> _WHAT TO WORK ON_
In the lines below, find the one that contains "Task: Collapse the ВсеВозможныеЗагрузкиСудна" and write it out exactly, along with every line that follows it.

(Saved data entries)
***
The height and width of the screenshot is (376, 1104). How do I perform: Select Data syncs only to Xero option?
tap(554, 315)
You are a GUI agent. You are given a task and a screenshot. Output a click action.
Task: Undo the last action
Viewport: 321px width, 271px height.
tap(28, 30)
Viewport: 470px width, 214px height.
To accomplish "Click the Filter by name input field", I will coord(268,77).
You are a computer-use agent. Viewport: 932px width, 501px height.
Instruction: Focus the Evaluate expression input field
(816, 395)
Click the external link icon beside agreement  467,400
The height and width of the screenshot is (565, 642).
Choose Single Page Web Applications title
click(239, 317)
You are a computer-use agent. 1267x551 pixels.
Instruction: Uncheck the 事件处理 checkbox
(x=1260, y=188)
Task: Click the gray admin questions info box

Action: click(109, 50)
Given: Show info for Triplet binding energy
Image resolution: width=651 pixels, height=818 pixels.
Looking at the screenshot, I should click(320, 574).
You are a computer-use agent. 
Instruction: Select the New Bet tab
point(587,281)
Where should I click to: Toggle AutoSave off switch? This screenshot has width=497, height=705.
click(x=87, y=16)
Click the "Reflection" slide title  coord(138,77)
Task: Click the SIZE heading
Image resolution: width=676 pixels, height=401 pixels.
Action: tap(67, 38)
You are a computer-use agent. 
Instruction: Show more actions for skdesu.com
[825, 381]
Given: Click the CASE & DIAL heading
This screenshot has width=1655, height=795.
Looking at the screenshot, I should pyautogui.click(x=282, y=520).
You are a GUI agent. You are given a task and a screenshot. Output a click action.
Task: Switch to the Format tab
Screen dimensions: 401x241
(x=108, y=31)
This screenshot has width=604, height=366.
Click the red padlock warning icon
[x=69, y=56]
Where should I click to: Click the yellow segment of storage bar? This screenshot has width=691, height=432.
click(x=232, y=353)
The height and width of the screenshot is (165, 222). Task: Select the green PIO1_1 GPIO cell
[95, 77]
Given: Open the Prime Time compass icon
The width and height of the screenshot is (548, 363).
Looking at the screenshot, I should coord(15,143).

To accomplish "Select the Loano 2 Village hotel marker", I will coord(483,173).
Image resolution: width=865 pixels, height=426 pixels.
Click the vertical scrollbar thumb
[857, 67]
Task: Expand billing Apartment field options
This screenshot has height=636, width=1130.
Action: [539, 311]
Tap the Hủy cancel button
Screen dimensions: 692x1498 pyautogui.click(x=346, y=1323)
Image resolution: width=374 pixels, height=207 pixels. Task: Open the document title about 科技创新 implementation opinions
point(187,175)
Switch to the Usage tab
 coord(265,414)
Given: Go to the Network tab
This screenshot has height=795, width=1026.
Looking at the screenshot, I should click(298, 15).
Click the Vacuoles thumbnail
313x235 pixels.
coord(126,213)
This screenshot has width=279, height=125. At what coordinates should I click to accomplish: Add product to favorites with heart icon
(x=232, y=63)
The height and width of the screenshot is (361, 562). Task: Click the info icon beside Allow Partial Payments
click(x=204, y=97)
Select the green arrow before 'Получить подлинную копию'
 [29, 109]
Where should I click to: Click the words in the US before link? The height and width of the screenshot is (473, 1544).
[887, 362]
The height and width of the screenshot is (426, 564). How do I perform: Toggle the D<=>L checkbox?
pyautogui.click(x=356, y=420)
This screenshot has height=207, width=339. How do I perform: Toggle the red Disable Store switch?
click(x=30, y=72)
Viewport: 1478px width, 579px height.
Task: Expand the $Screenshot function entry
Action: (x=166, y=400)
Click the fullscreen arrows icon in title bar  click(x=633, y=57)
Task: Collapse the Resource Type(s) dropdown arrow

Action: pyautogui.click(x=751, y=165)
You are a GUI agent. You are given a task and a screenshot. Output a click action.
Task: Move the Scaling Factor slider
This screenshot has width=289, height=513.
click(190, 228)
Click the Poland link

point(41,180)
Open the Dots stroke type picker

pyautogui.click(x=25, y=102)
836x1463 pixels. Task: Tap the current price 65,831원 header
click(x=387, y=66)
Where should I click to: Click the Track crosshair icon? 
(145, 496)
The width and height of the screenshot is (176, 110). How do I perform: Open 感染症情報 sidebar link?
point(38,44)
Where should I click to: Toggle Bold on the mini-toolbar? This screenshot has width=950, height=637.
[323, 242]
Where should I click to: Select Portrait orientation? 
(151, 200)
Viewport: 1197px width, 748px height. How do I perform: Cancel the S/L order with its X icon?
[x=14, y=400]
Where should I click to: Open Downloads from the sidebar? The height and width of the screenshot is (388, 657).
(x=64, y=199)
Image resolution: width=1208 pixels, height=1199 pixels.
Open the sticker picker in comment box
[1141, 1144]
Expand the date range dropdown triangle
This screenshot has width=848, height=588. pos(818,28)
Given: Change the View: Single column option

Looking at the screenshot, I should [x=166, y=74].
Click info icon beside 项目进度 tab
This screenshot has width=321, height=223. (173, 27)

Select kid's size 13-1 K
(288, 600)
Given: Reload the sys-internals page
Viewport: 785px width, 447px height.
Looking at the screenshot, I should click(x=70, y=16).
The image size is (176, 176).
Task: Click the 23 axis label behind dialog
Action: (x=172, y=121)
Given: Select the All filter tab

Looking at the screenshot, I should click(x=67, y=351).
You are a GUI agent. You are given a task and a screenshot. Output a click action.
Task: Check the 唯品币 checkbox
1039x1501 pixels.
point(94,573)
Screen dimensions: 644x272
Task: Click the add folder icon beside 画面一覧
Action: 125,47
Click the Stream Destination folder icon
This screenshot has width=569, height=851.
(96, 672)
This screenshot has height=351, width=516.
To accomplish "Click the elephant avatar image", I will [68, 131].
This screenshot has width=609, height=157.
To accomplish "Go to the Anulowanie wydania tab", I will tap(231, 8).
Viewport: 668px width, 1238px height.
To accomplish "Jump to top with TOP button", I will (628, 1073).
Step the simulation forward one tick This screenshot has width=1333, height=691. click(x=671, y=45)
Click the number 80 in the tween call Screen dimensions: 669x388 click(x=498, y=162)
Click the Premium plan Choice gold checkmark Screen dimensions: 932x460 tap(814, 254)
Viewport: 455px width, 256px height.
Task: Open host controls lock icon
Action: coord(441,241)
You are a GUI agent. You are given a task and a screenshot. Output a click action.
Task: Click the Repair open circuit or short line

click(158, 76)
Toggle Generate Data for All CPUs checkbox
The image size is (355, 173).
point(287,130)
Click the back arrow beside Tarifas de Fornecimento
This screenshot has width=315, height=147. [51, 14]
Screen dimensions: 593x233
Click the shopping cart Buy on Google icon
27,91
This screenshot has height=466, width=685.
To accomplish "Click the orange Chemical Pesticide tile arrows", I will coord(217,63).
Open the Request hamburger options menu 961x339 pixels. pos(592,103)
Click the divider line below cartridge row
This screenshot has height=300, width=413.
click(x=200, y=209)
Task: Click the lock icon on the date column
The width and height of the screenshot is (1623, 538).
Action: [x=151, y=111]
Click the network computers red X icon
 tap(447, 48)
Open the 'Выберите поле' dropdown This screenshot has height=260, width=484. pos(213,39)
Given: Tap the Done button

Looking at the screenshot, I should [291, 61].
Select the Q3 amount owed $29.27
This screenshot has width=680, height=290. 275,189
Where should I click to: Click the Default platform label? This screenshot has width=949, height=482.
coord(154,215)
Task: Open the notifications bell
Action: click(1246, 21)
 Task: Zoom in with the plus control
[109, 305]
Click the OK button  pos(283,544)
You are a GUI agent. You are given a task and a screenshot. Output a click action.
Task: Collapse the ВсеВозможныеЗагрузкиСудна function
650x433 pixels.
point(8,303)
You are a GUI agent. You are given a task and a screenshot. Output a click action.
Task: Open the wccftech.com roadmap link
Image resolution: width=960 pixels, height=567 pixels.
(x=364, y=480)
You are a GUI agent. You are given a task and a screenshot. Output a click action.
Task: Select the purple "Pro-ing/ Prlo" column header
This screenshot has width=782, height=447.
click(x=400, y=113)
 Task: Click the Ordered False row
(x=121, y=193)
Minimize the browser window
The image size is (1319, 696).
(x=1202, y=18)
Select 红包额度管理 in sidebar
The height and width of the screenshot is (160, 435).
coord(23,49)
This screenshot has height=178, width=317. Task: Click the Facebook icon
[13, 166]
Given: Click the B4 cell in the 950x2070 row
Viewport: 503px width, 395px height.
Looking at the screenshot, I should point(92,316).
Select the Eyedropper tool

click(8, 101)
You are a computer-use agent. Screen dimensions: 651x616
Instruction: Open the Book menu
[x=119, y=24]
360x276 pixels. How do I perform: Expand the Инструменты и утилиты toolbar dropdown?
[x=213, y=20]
***
> _SOLUTION_
Task: Collapse the ВсеВозможныеЗагрузкиСудна function
650x433 pixels.
point(8,303)
You are a GUI agent. You are given a task and a screenshot. Output a click action.
Task: Open the wccftech.com roadmap link
Image resolution: width=960 pixels, height=567 pixels.
(x=364, y=480)
You are a GUI agent. You are given a task and a screenshot. Output a click action.
Task: Select the purple "Pro-ing/ Prlo" column header
This screenshot has width=782, height=447.
click(x=400, y=113)
 Task: Click the Ordered False row
(x=121, y=193)
Minimize the browser window
The image size is (1319, 696).
(x=1202, y=18)
Select 红包额度管理 in sidebar
The height and width of the screenshot is (160, 435).
coord(23,49)
This screenshot has height=178, width=317. Task: Click the Facebook icon
[13, 166]
Given: Click the B4 cell in the 950x2070 row
Viewport: 503px width, 395px height.
Looking at the screenshot, I should point(92,316).
Select the Eyedropper tool

click(8, 101)
You are a computer-use agent. Screen dimensions: 651x616
Instruction: Open the Book menu
[x=119, y=24]
360x276 pixels. How do I perform: Expand the Инструменты и утилиты toolbar dropdown?
[x=213, y=20]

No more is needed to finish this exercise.